For years, the Glassman-Hassett analysis was widely denigrated, particularly by left-leaning commentators, who delighted in equating conservative and stupid. Nobel Prize-winning economist Paul Krugman called the idea “silly,” albeit having once exposited their case for much higher stock prices quite eloquently. Berkeley economist Brad DeLong echoed a review castigating the book’s “incredibly money-losing advice.” And those were not the worst. I confess that I, too, strongly questioned Messrs. Glassman and Hassett’s zero long-run risk logic, although I did stress that there was academic gravitas to their core point that, historically, a diversified portfolio of U.S. stocks has typically outperformed safe bonds over very long periods—say, of 25 to 30 years—even if one can construct exceptions.

Truth be told, Messrs. Glassman and Hassett’s theory was “Stocks for the Long Run,” Jeremy Siegel’s 1994 best-seller, on steroids. Mr. Siegel in turn had extended and reinterpreted Rajnish Mehra and Edward C. Prescott’s seminal 1985 paper on the “equity premium puzzle.” Rather than view the consistent excess long-run real returns on stocks as a theoretical puzzle, as Messrs. Mehra and Prescott did, Mr. Siegel argued that the long-run excess return on stocks was a massive investment opportunity, offering to patient investors a much higher return on modestly higher risk.
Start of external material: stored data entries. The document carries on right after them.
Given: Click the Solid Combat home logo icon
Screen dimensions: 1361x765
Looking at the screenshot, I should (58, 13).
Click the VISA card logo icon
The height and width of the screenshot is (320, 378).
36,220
Messrs. Glassman and Hassett took the argument one step further still, basically guessing that stocks would keep rising and rising as the arguments of Messrs. Siegel, Mehra and Prescott became more widely accepted, leading investors to bid up stock prices.

So, what, if anything, did they get wrong? Well, for starters, stocks are certainly risky in the short to medium run, and for a lot of investors that is a big deal. If you have $40 million and overnight it becomes $20 million, you can probably afford to be patient, however long it takes for the market to come back. But if you are elderly with $300,000 in retirement savings, seeing it collapse to $150,000 is pretty painful, and the knowledge your investment will be worth much more if you can wait two decades won’t dull the pain.

Even a long-lived foundation or university faces constraints from trustees and regulators that can effectively force an uncomfortable spending adjustment if the market collapses. The pool of players who care about short and medium returns is very substantial. The Mehra-Prescott model does not allow for liquidity constraints, which are important for a sizable chunk of the market.

Now that the Dow is approaching 36000, is it actually because people are putting more and more of their investments into risky assets? In part, yes. But surely the biggest driver of prices for all long-lived assets—including equities, housing, art and even bitcoin—has been the extraordinarily low level of real interest rates. It’s not so much that the equity premium has fallen as that the interest rate on bonds has collapsed.

Nevertheless, Messrs. Glassman and Hassett also got something very right. Their extreme take on the equity premium puzzle—the mystery of why the average return on stocks seems so high relative to safe bonds—hits an important point that has operational significance for many investors. Those with the wealth and liquidity to ride out short- and medium-run fluctuations have an enormous advantage. For those with little wealth, the advice to invest in stocks is not very helpful. Yet for the majority of middle-income Americans, who certainly understand long-term investing when it comes to housing, the equity premium is something they should know about and make their own decisions.

What’s next? The two-plus decades of experience since “Dow 36,000” has changed my mind far more about the equilibrium real interest rate than it has about the riskiness of stocks, including in the medium and long run. Risk markets could wilt if and when global real interest rates start trending up, or if there were a real or cyber war. There is ample reason to be nervous. Nevertheless, if Messrs. Glassman and Hassett decide to publish a new edition called “Dow 72,000,” I will buy a copy.

Mr. Rogoff is a professor of economics at Harvard and a former chief economist at the International Monetary Fund.